You are viewing a plain text version of this content. The canonical link for it is here.

Posted to common-user@hadoop.apache.org by ma qiang <ma...@gmail.com> on 2008/02/21 07:21:13 UTC

how to set the result of the first mapreduce program as the input of the second mapreduce program?

Hi all:
     Here I have two mapreduce program.I need to use the result of the
first mapreduce program to computer another values which generate in
the second mapreduce program and this intermediate result is not need
to save, so I want to run the second mapreduce program automatic using
output of the first mapreduce program as the input of the second
mapreduce program. Who can tell me how?
     Thanks!
     Best Wishes!

Qiang

Re: how to set the result of the first mapreduce program as the input of the second mapreduce program?

Posted by Arun C Murthy <ac...@yahoo-inc.com>.

On Feb 20, 2008, at 10:21 PM, ma qiang wrote:

> Hi all:
>      Here I have two mapreduce program.I need to use the result of the
> first mapreduce program to computer another values which generate in
> the second mapreduce program and this intermediate result is not need
> to save, so I want to run the second mapreduce program automatic using
> output of the first mapreduce program as the input of the second
> mapreduce program. Who can tell me how?
>      Thanks!
>      Best Wishes!
>

The output of the first job goes to HDFS (the output dir you  
specified for your job), use that same directory as the input-dir for  
your next job.

There is a 'jobcontrol' api which you can use to chain jobs:
http://hadoop.apache.org/core/docs/r0.16.0/api/org/apache/hadoop/ 
mapred/jobcontrol/package-summary.html

Arun

> Qiang

Re: how to set the result of the first mapreduce program as the input of the second mapreduce program?

Posted by Amar Kamat <am...@yahoo-inc.com>.

Output of every mapreduce job in Hadoop gets stored in the DFS i.e made 
visible. You can run back to back jobs (i.e job chaining) but the output 
wont be temporary. Look at Grep.java as Hairong suggested for more 
details on job chaining. As of now there is no support for job chaining 
in Hadoop. Pig []http://incubator.apache.org/pig/] on the other hand 
implicitly does job pipelining. But for smaller and simple pipelines you 
could do manual chaining. It depends on the kind of pipelining one requires.
Amar
ma qiang wrote:
> Hi all:
>      Here I have two mapreduce program.I need to use the result of the
> first mapreduce program to computer another values which generate in
> the second mapreduce program and this intermediate result is not need
> to save, 
> so I want to run the second mapreduce program automatic using
> output of the first mapreduce program as the input of the second
> mapreduce program. Who can tell me how?
>      Thanks!
>      Best Wishes!
>
> Qiang
>

Re: how to set the result of the first mapreduce program as the input of the second mapreduce program?

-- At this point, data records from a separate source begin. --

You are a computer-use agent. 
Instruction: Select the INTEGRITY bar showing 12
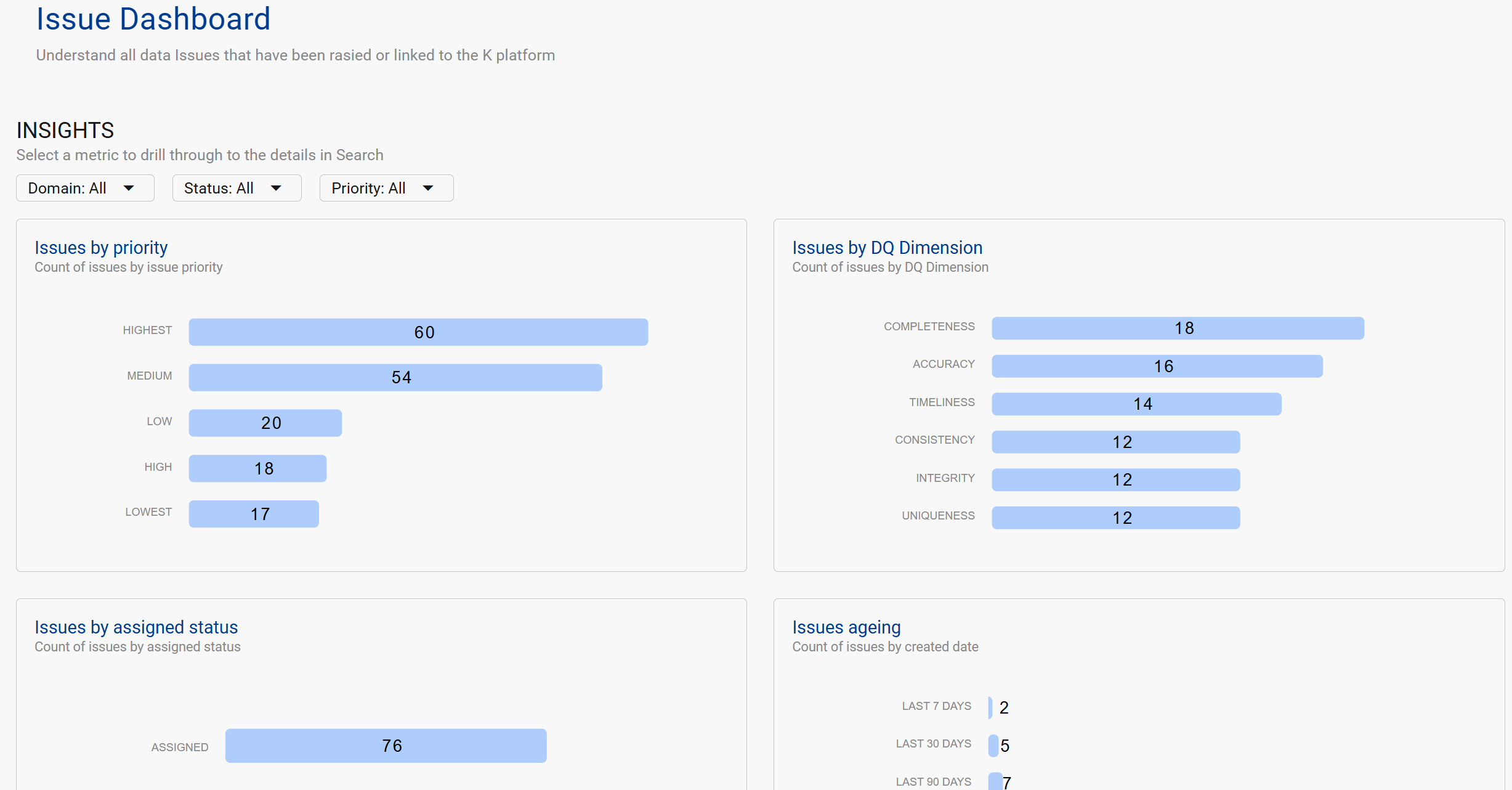tap(1115, 479)
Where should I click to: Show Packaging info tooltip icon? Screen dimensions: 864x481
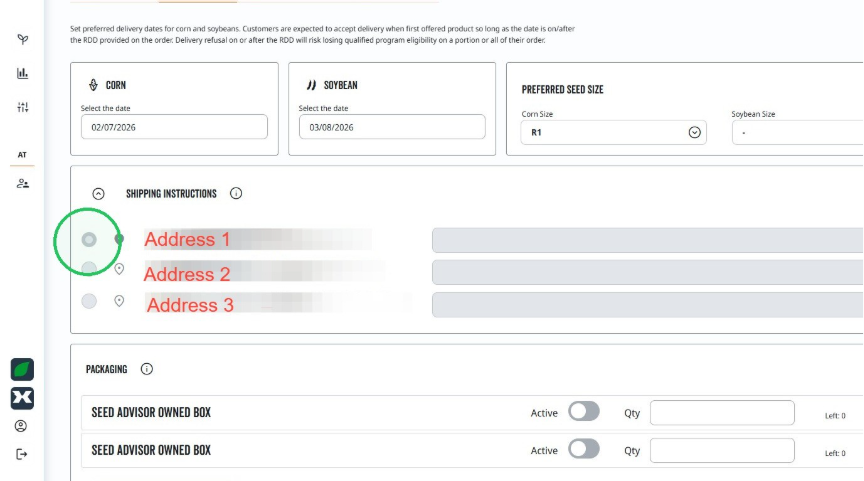pyautogui.click(x=147, y=369)
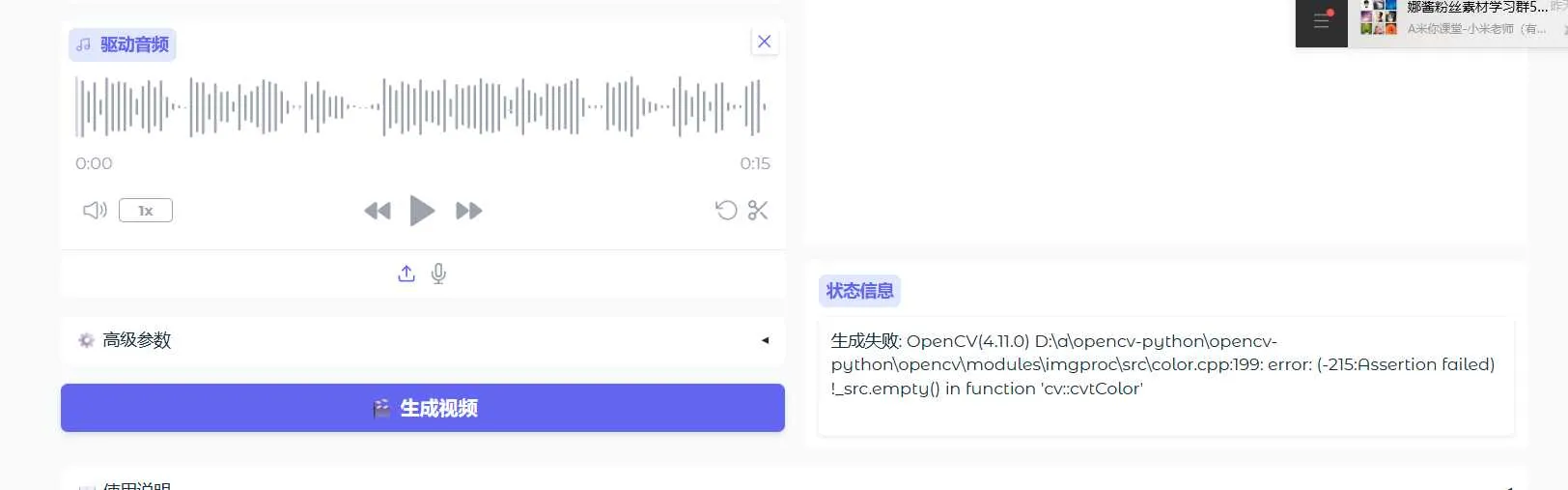Click the error message text box

coord(1166,376)
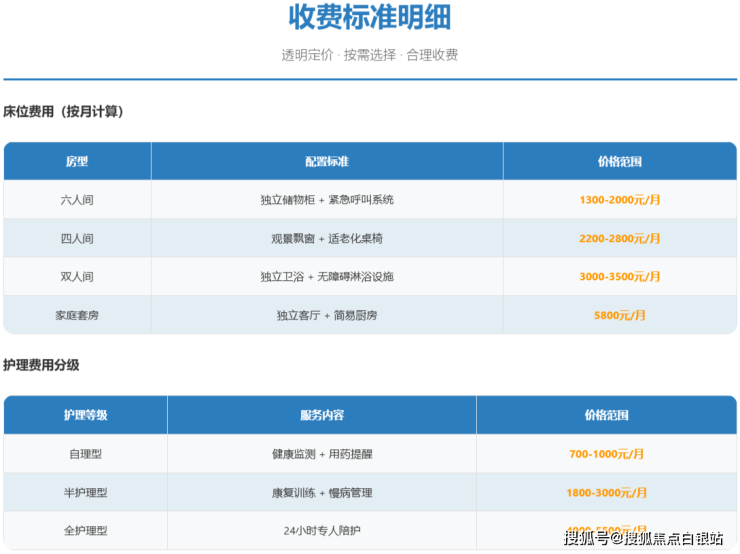Viewport: 740px width, 554px height.
Task: Click the 房型 column header
Action: (77, 161)
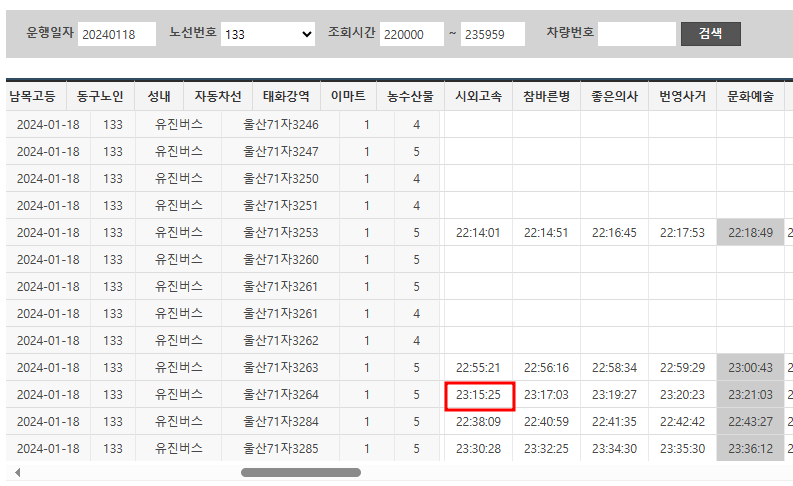This screenshot has width=793, height=486.
Task: Click the left arrow of horizontal scrollbar
Action: (x=17, y=472)
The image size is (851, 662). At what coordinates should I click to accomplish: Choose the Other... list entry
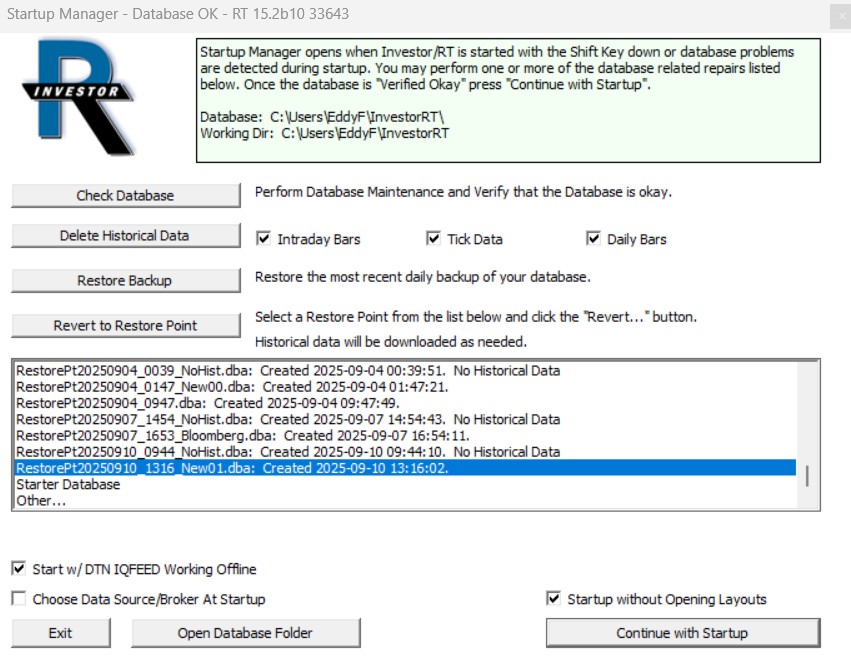pyautogui.click(x=42, y=501)
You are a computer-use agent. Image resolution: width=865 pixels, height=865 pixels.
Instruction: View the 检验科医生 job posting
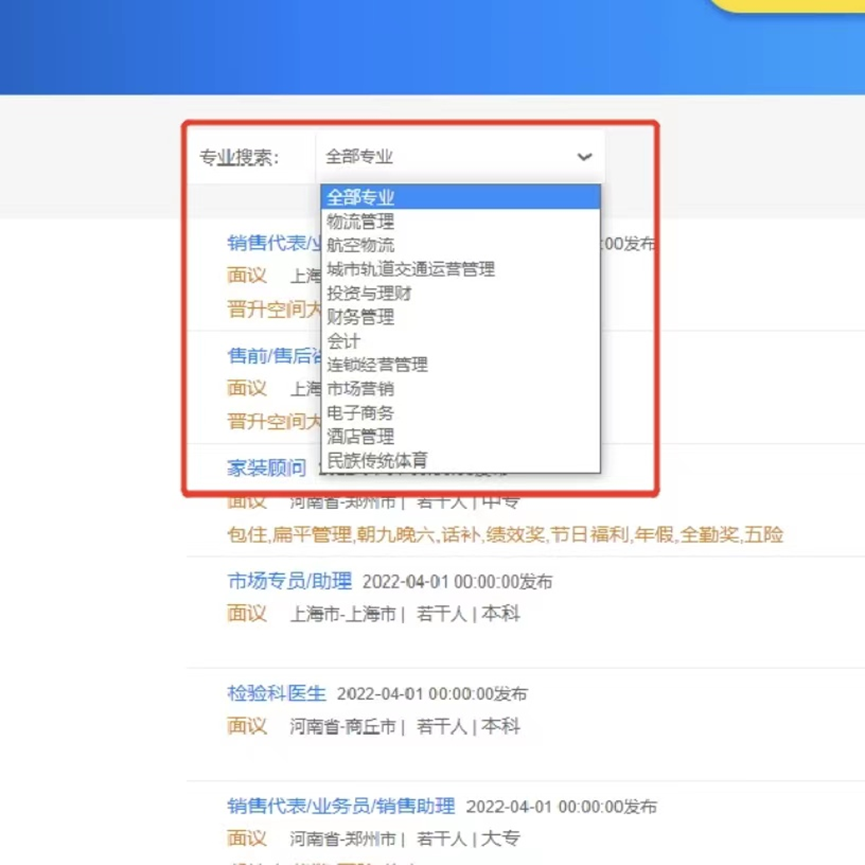[x=277, y=693]
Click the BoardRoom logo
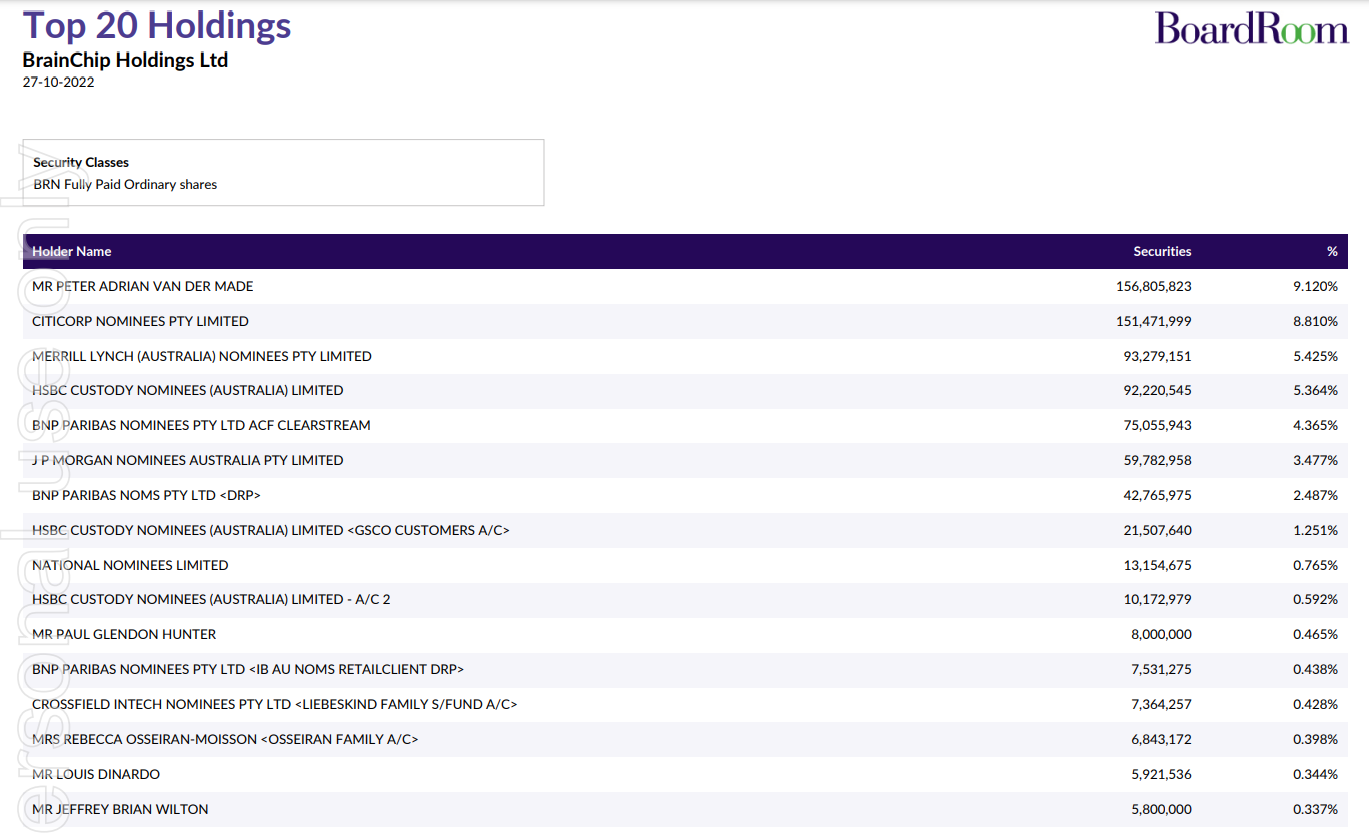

Posted by Paco NATHAN <ce...@gmail.com>.

Hi Qiang,

Here is what I understand:

Pass 1
   - generate "intermediate dataset" as output from its reduce phase

Pass 2
   - take "intermediate dataset" as input
   - produce some result (an aggregate?)
   - no need to persist the "intermediate dataset"


Would it be possible to collapse this into one map/reduce?

Is there a problem with the size of the intermediate dataset? If not,
then it could simply be deleted after the second pass.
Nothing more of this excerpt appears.